# Given task
Return the lines of the records exactly as they appear, starting at the line that contains "The width and height of the screenshot is (1366, 720). What" and ending at the line that contains "coordinates (544, 179).", with both of those lines included.

================

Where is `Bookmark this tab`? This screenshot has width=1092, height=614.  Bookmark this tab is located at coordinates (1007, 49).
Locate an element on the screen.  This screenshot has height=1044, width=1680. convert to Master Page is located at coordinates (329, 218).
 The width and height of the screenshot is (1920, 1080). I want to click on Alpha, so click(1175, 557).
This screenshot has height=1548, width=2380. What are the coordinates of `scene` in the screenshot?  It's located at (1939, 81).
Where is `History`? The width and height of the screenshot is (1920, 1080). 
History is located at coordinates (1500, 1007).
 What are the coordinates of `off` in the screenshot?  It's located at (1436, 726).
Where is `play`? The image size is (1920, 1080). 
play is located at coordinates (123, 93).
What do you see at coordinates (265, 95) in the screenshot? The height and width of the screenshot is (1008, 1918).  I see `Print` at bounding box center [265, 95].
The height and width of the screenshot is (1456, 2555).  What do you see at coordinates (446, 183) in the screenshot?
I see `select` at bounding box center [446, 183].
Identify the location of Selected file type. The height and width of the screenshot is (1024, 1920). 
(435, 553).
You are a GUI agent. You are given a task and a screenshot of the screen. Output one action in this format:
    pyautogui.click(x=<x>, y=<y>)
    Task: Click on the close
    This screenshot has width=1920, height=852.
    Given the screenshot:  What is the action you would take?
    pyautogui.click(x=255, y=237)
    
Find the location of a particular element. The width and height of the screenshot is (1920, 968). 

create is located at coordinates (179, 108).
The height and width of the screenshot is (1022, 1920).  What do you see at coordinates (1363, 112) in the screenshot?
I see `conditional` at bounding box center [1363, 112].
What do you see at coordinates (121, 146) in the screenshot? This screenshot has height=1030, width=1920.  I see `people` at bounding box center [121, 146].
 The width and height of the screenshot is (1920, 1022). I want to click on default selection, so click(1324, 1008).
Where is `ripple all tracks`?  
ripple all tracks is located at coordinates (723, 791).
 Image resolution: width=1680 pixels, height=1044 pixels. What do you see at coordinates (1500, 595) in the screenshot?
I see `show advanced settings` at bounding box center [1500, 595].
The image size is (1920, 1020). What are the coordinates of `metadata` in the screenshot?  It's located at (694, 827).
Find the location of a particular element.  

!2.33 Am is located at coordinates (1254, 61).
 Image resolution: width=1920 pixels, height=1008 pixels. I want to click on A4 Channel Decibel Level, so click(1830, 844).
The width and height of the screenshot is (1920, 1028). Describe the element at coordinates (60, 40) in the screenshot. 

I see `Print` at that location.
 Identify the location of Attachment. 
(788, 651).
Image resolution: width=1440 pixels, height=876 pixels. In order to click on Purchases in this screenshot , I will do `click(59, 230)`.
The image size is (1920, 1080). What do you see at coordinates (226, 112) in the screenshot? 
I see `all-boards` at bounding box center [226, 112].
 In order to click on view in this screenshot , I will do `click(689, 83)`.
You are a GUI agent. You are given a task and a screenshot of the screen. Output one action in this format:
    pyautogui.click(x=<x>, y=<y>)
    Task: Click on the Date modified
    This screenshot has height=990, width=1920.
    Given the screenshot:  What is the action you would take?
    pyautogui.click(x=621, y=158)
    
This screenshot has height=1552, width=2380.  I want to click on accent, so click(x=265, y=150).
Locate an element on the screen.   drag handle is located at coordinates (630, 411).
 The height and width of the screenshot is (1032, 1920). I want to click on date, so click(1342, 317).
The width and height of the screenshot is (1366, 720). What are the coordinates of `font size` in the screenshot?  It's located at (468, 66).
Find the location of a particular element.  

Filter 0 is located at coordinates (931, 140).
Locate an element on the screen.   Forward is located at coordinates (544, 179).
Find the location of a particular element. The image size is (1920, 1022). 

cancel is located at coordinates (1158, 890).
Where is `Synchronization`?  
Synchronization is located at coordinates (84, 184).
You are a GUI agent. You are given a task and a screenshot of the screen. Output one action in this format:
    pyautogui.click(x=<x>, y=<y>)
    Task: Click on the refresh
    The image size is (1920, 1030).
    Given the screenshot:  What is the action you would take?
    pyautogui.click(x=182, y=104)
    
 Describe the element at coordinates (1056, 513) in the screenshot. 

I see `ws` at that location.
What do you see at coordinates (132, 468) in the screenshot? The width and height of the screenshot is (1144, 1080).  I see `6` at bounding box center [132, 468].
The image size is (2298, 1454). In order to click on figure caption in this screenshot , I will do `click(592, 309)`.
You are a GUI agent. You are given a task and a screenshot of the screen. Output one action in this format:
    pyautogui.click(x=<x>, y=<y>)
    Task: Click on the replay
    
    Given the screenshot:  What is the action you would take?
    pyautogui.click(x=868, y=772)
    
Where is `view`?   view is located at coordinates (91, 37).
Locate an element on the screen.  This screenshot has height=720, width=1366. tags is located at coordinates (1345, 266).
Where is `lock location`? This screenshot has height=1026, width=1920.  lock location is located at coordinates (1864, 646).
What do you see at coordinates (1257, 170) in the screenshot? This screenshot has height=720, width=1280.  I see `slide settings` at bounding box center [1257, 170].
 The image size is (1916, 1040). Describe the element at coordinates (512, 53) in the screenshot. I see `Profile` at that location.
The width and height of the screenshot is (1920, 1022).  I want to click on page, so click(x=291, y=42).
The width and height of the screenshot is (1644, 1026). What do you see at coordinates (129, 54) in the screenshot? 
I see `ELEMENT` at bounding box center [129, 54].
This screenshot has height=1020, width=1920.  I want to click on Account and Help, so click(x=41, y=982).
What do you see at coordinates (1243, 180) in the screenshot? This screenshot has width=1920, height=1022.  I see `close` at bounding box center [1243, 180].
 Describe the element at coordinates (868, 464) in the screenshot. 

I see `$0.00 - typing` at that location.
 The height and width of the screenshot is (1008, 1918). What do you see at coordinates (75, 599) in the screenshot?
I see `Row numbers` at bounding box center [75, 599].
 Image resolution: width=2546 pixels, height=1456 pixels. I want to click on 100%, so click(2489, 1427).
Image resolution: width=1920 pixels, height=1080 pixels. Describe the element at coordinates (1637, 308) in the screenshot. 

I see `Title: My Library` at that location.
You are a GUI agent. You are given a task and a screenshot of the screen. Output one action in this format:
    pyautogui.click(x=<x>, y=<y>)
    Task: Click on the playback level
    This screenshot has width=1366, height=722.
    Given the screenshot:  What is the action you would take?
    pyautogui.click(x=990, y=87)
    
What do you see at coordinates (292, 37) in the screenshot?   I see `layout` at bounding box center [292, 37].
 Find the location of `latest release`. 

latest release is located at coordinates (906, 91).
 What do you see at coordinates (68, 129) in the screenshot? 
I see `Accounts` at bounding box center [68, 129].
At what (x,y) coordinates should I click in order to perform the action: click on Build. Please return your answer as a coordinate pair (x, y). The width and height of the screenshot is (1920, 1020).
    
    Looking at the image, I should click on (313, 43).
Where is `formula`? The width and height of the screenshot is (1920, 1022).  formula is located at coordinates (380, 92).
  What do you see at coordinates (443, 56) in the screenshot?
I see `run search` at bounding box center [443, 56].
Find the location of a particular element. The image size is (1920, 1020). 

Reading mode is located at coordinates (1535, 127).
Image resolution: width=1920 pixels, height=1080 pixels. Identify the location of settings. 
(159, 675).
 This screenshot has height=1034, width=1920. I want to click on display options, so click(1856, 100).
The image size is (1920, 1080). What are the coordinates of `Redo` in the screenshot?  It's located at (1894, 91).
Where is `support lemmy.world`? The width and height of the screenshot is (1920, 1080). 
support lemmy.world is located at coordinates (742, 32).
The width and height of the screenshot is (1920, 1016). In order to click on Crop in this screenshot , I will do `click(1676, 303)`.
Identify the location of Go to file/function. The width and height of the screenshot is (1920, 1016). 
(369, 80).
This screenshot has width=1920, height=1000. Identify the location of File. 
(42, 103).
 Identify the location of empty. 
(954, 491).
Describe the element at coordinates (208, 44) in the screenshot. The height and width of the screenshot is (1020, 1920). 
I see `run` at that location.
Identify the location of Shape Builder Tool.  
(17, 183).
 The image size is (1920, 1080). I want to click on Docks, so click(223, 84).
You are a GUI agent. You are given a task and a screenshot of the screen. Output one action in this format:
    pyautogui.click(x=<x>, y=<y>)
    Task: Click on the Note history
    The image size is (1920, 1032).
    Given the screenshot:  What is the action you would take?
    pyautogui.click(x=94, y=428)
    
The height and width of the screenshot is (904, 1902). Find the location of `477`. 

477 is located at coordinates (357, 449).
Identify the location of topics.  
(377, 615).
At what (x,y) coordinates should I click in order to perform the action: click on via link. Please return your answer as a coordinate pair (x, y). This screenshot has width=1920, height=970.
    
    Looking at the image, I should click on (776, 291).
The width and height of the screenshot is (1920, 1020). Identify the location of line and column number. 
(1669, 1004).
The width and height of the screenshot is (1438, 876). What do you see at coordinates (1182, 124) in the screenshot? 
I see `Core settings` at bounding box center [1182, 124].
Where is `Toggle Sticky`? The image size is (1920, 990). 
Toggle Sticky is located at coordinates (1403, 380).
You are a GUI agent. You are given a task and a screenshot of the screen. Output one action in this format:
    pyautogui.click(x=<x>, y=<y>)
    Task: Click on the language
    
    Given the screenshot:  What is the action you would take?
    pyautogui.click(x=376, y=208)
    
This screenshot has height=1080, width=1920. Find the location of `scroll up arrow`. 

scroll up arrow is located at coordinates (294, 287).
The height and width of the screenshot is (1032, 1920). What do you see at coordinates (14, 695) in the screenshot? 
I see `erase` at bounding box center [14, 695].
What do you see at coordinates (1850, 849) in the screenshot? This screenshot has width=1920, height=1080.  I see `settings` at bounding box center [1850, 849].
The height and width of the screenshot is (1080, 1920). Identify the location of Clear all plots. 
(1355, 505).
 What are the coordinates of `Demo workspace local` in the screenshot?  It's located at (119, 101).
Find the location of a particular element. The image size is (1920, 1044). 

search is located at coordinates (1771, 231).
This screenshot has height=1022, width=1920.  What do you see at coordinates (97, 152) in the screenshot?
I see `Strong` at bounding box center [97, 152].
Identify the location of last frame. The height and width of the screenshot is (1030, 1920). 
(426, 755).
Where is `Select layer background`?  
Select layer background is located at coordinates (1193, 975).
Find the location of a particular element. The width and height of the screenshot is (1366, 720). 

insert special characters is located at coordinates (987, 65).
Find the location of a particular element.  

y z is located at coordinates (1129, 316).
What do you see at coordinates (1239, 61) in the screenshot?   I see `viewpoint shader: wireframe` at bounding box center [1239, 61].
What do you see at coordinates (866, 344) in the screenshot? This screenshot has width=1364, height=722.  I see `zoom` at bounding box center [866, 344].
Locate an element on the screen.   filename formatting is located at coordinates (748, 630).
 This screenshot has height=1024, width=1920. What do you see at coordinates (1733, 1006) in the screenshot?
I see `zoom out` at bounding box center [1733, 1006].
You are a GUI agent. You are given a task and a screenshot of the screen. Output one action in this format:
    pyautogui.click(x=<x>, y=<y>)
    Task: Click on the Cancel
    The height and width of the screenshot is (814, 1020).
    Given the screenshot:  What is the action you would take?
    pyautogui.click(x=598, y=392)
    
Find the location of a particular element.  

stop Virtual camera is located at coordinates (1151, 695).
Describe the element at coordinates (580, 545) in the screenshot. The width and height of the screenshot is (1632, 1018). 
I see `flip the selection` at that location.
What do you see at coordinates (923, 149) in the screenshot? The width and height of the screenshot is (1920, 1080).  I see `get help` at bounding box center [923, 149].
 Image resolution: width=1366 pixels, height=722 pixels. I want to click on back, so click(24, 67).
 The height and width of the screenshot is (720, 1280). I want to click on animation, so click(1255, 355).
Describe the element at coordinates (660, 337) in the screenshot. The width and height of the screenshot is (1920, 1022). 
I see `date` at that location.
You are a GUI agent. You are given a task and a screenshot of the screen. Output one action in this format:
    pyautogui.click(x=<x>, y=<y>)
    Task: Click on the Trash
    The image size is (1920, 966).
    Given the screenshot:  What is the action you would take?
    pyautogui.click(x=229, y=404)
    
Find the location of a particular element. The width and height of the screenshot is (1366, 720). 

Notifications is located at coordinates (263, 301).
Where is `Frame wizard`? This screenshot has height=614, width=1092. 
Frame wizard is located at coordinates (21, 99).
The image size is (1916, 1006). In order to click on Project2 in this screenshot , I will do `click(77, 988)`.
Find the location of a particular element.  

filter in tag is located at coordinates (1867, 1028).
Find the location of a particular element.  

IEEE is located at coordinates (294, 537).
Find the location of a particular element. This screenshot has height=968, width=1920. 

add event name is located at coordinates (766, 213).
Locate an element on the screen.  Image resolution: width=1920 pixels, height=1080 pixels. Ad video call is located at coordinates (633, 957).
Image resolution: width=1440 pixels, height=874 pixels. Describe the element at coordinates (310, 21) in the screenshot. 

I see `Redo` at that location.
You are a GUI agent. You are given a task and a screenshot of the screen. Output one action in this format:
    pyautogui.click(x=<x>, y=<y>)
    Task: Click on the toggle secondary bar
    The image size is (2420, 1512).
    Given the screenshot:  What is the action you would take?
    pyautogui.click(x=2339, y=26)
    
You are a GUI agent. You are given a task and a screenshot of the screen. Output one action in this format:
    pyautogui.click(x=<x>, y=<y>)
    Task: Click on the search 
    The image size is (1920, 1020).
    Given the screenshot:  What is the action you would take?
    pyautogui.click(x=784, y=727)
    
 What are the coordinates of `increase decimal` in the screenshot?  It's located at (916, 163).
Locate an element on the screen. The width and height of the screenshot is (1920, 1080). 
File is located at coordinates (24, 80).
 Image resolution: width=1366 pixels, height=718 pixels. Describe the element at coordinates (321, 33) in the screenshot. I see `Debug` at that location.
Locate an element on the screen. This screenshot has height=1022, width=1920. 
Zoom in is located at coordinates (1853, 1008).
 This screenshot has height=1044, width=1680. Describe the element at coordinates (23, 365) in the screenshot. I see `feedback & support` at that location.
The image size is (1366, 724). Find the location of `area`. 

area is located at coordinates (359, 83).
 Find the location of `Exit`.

================

# Solution to the exercise
The width and height of the screenshot is (1366, 720). What are the coordinates of `font size` in the screenshot?  It's located at (468, 66).
Find the location of a particular element.  

Filter 0 is located at coordinates (931, 140).
Locate an element on the screen.   Forward is located at coordinates (544, 179).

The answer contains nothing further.